Everybody is worried. As conditions continue to remain challenging, the discounting model that has been put across industries in Dubai has meant an erosion in margins.

And even as business activity has picked up, prospects of higher profitability — and therefore higher asset valuations — continue to elude us. This, despite the fact that the stock market is up 12 per cent on a year-to-date basis and real estate prices in certain ready communities are starting to inch higher.

I am no economist, but despite the commentary, have the following observations to point out:

■ The ongoing trade wars are bad for everyone, but it looks like they may be coming to be an inflection point. The reason is simple: free trade has been good for human rights throughout the world. That is the empirical observation throughout the last two decades.

The current attempt at reversal has done more to change the supply chains rather than actually reduce the flows of trade. However, we are reaching the outer limits of that outcome. Any further escalation and it is likely that consumers will have to bear the brunt of increased tariffs.

This inflationary phenomenon will be something that the US administration will be keen to avoid.

■ When a trade war gathers momentum, the rush is for capital to move towards the dominant economy. This is what has happened with the dollar. However, with the passage of time, currency strength becomes deflationary, which is toxic.

In the rest of the developed world, we already have negative interest rates. This will be a scenario that the US will try to avoid, and markets, anticipating that, will start to move away from the dollar and into other currencies. The weakening of the dollar will help dollar-pegged economies as pricing power starts to return.

■ Restricting immigration, which is what the US is doing, is an inherently populist move, and one that will backfire as other countries increase their efforts to attract global talent. We have already seen such moves in the UAE, and there are more liberalisation reforms on the horizon, as efforts to open up the economy accelerate.

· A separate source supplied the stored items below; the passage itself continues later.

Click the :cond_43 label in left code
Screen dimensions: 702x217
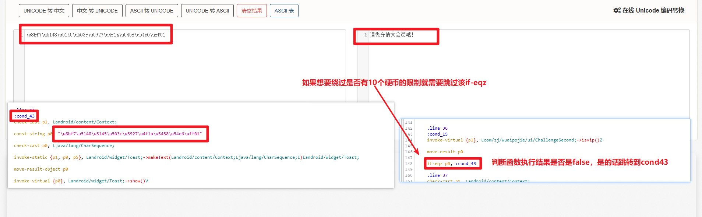tap(24, 116)
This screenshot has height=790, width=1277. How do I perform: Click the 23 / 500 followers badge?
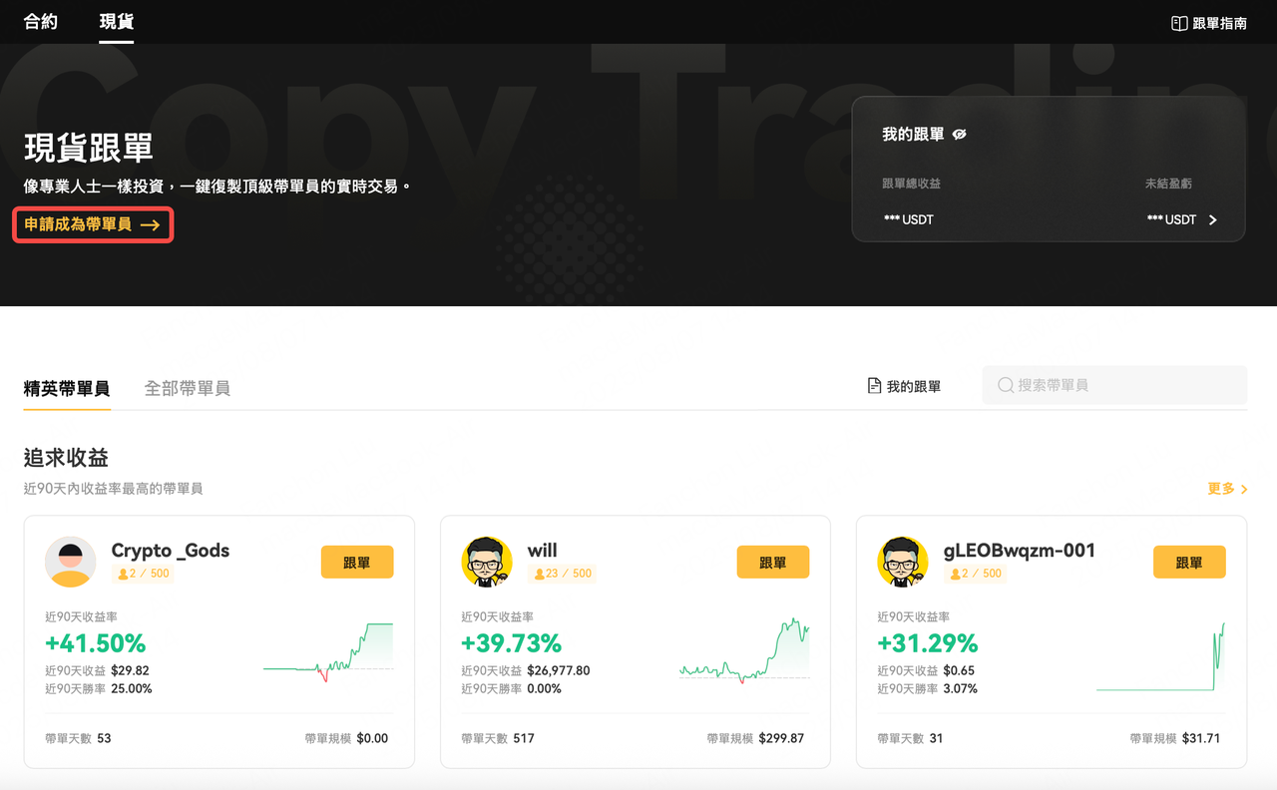pos(562,574)
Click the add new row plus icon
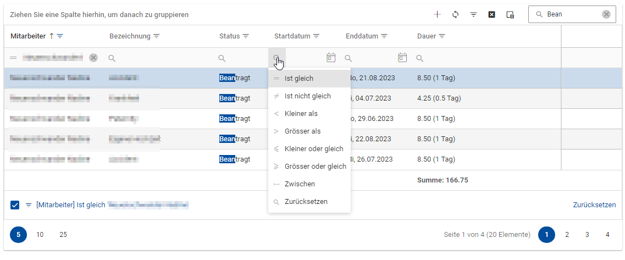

■ We are likely to see further US rate cuts at the short end of the spectrum, as the US Federal Reserve starts to move against slower growth rates. This will add further impetus to a weakening dollar, as well as lower the cost of money, adding to upward pressure on prices at the asset level.

■ Lastly, it is likely that rate cuts will not be enough, and that the Fed will be forced to resume their programme of quantitative easing. It is clear that there is too much debt in the world economy, and the only way out of this, is to reduce the cost of debt. This growing realisation will reverberate throughout asset markets as keeping liquid assets will not generate enough returns.

The above narrative implies a greater growth trajectory for the UAE economy, as we move towards the pivotal Expo event. There has been enough scepticism expressed about the lack of stimulus that has been generated thus far regarding this event.

However, it fails to take into account the headwinds that have been at play since the bid was won. On the currency front alone, the strengthening dollar has meant that asset prices have become more expensive in other currencies (even as their domestic prices have fallen), which has forced developers to tap into new markets.

A reduction in fees and other stimulus measures have meant that there has been a general increase in efficiency of the economy. This combined with legislative and regulatory reforms have meant that there remains momentum in new industries such as fintech and e-commerce.

The broader narrative, however, remains on the macro front, and the gradual unwinding of the trade wars will be the “tent pole” event that will stoke the fires of growth as we head towards 2020.

Nasser Malalla Ghanem is Senior Partner at the law firm of NM Associates, which has a joint venture with GCP.